In 2006, Gen. Peter Pace, then chairman of the Joint Chiefs of Staff, wrote that the war the terrorists wage against us is both a kinetic war and an ideological war. To paraphrase what Pace said, what we say and what we write is as important as how well we shoot. In short, there are two halves of the war which must both be won to defeat this enemy.

Gen. Pace understood that unless and until we defeat the radical Islamist ideology, no matter how many terrorists we kill more will arise. Gen. McMaster evidently rejects the idea. Neither President Bush nor President Obama was willing to do so. When Gen. Flynn was National Security Advisor, he was able to convince Mr. Trump of the necessity of fighting the ideological war. Gen. McMaster will advise against it.

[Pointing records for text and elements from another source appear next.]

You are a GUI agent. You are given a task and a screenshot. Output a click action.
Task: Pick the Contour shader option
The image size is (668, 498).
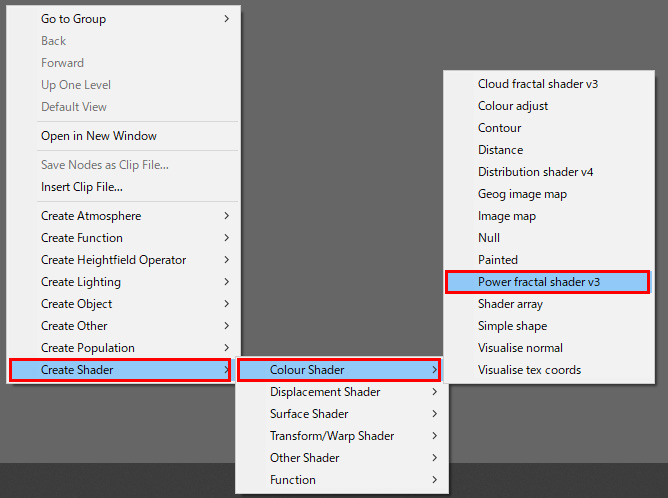[500, 128]
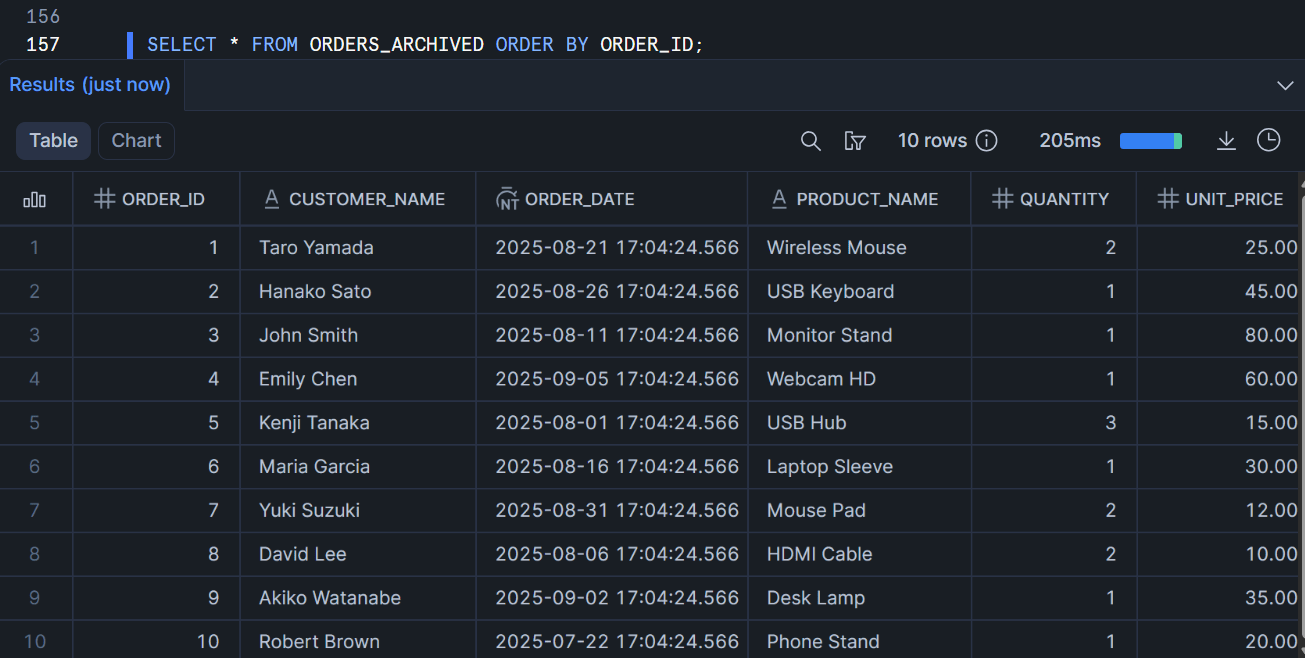
Task: Click the CUSTOMER_NAME text type icon
Action: coord(271,199)
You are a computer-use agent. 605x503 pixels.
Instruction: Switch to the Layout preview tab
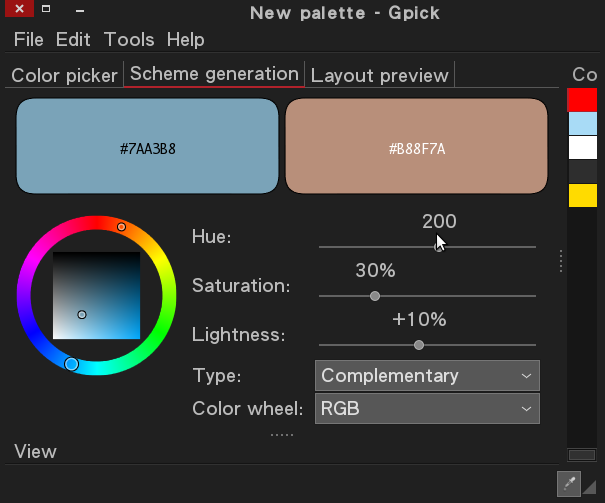click(x=380, y=75)
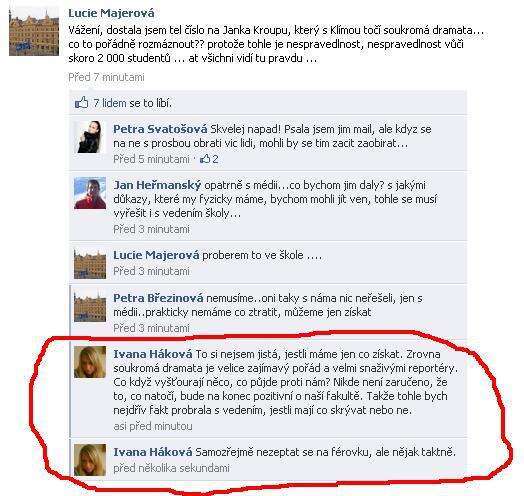Screen dimensions: 524x496
Task: Visit Petra Svatošová's profile name link
Action: pyautogui.click(x=160, y=129)
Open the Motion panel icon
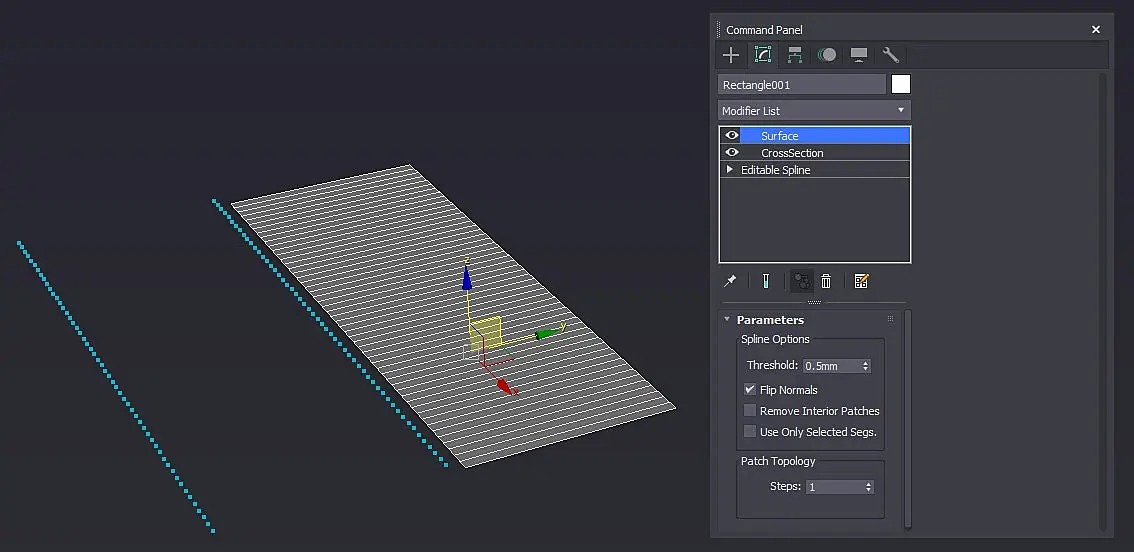 point(827,55)
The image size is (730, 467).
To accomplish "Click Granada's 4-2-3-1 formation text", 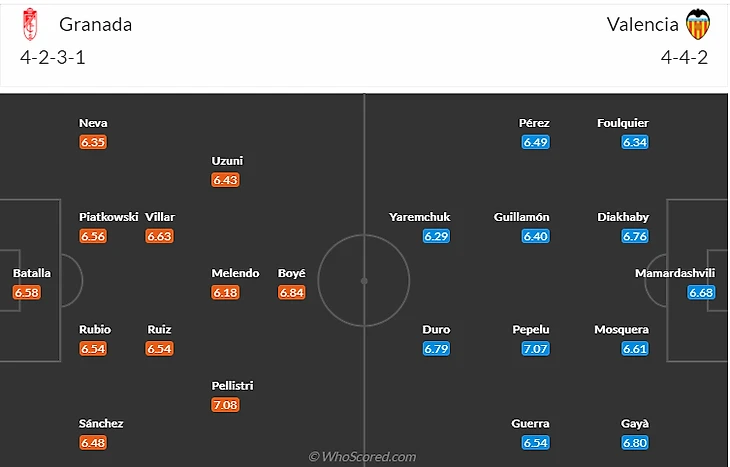I will 53,57.
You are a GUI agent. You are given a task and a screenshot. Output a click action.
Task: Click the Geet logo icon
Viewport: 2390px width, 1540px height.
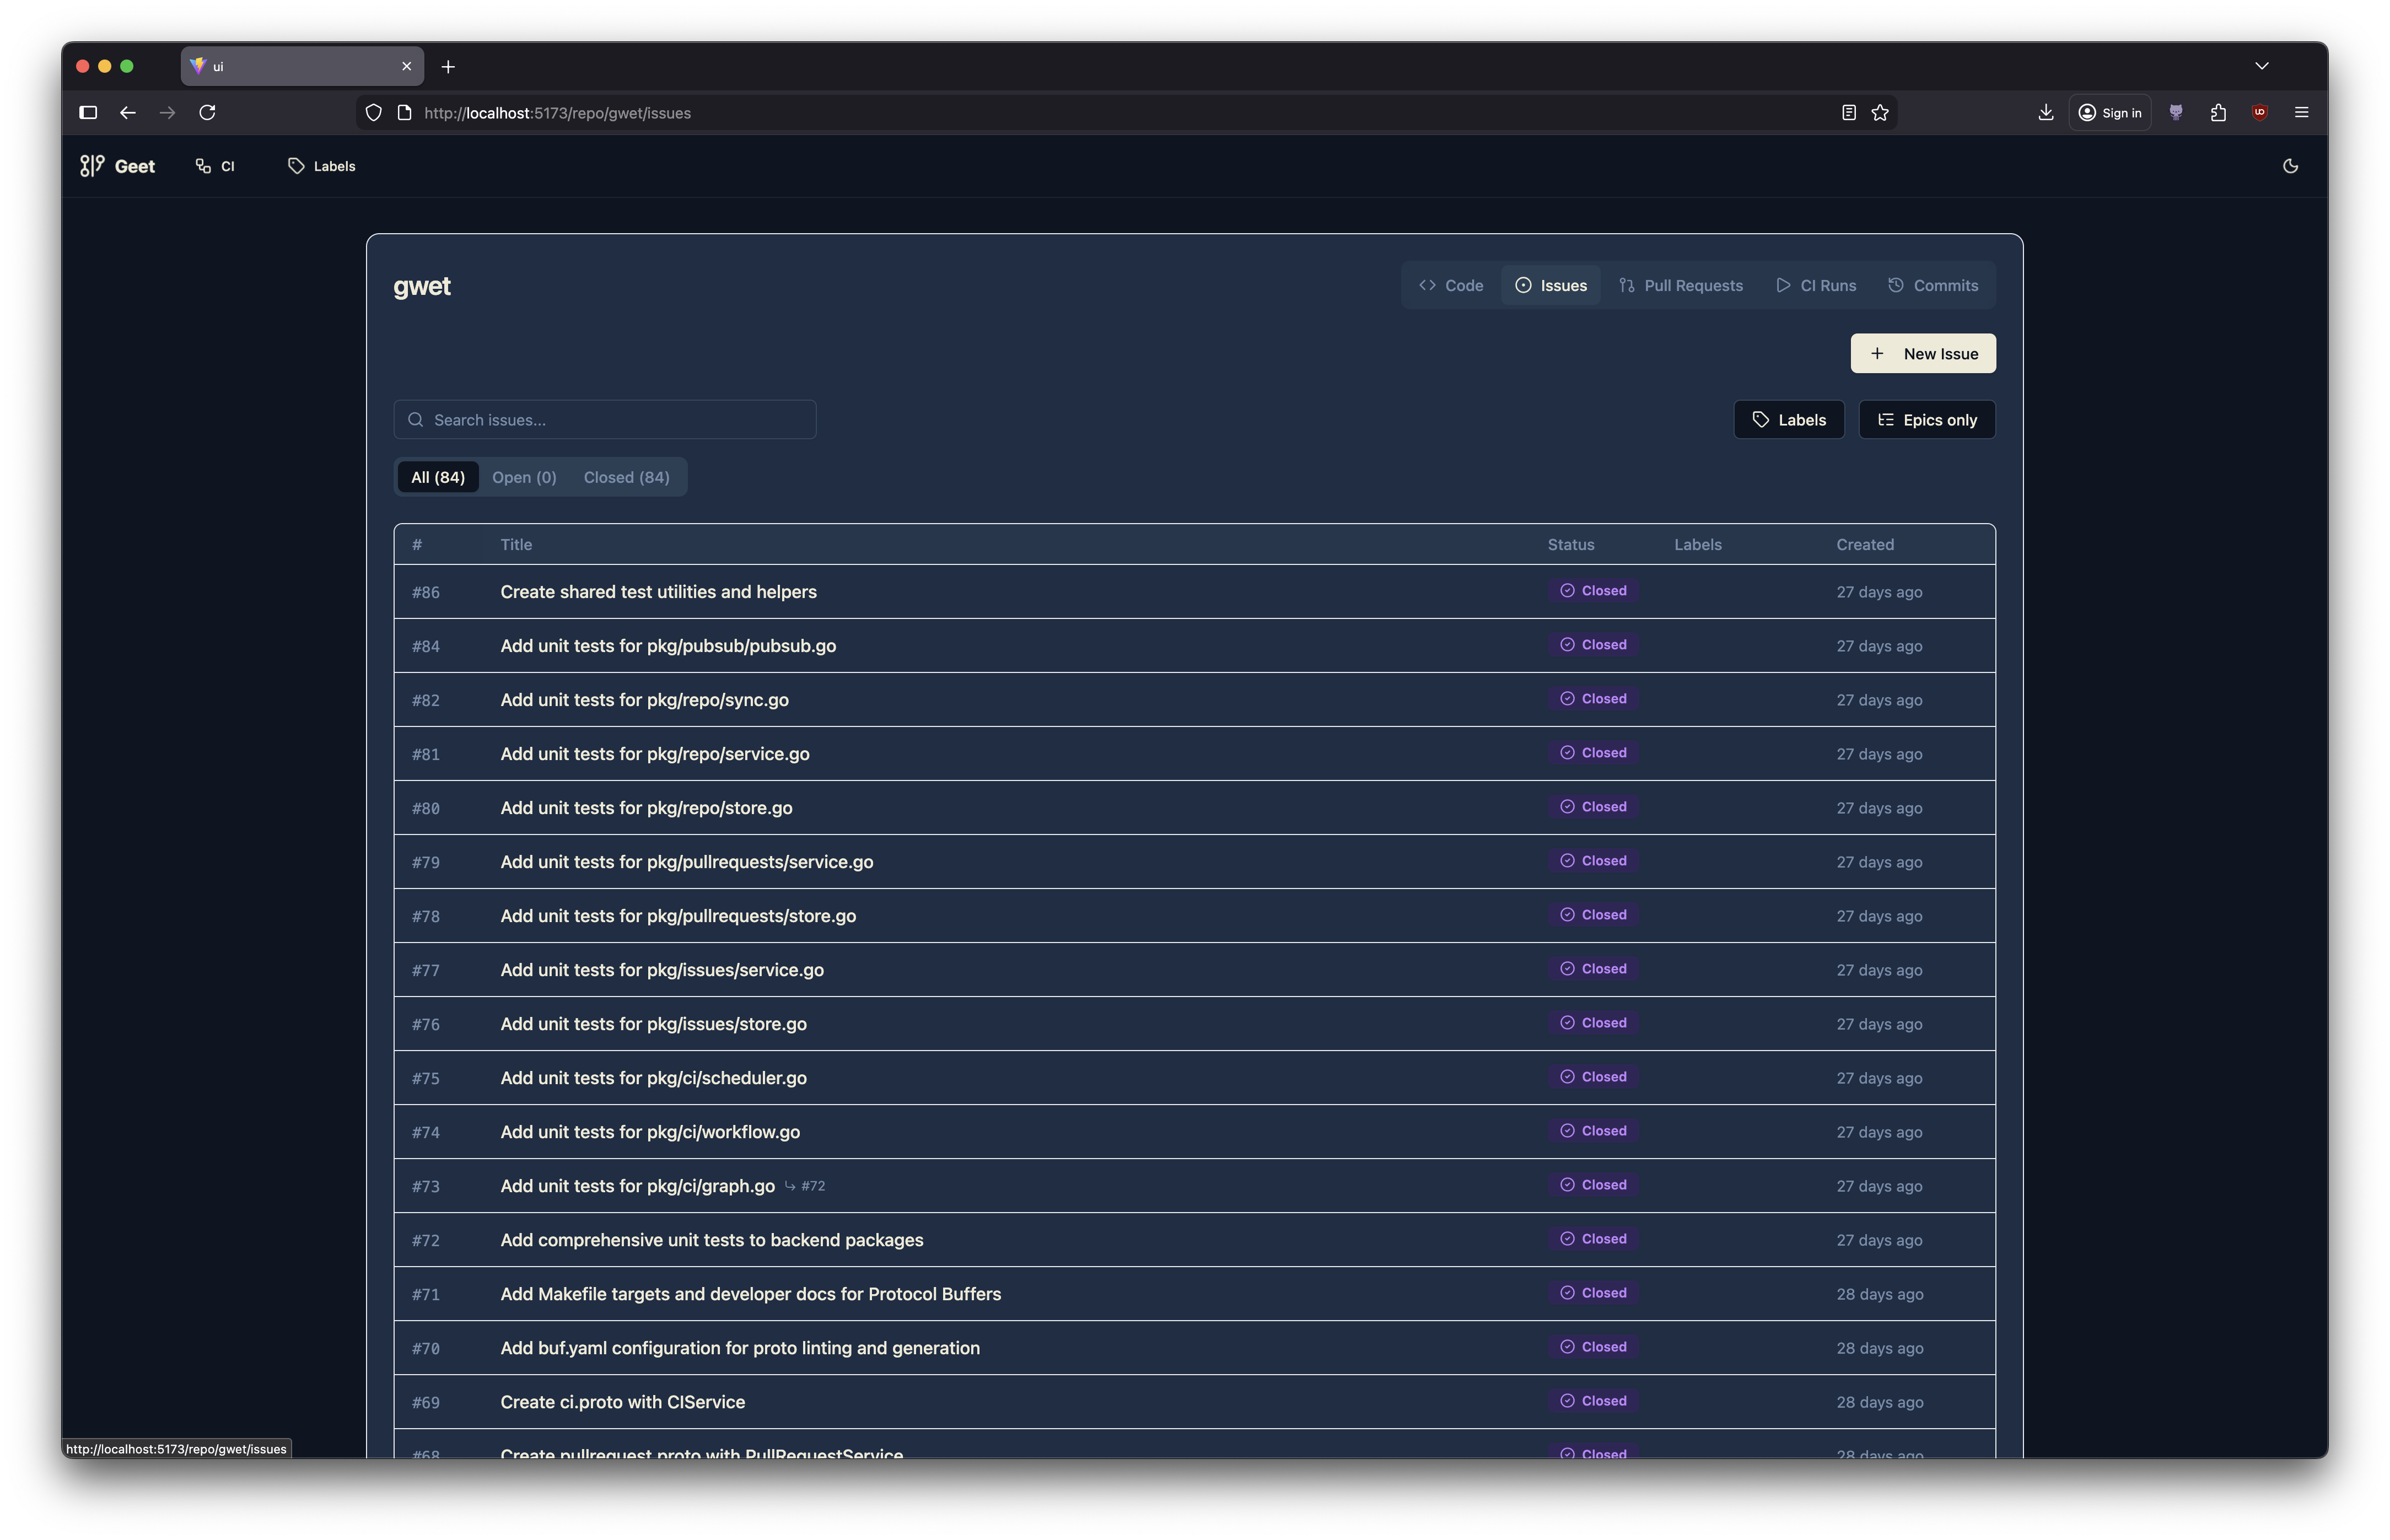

We aren’t winning the war against the terrorist networks and the nations that sponsor them because of the politically-correct limits placed on our armed forces and because we haven’t begun to fight the ideological war.

Mr. Trump is in the unenviable position of either overruling his National Security Advisor or failing to win the war.

• Jed Babbin served as a deputy undersecretary of defense in the George H.W. Bush administration. He is a senior fellow of the London Center for Policy Research and the author of five books including “In the Words of Our Enemies.”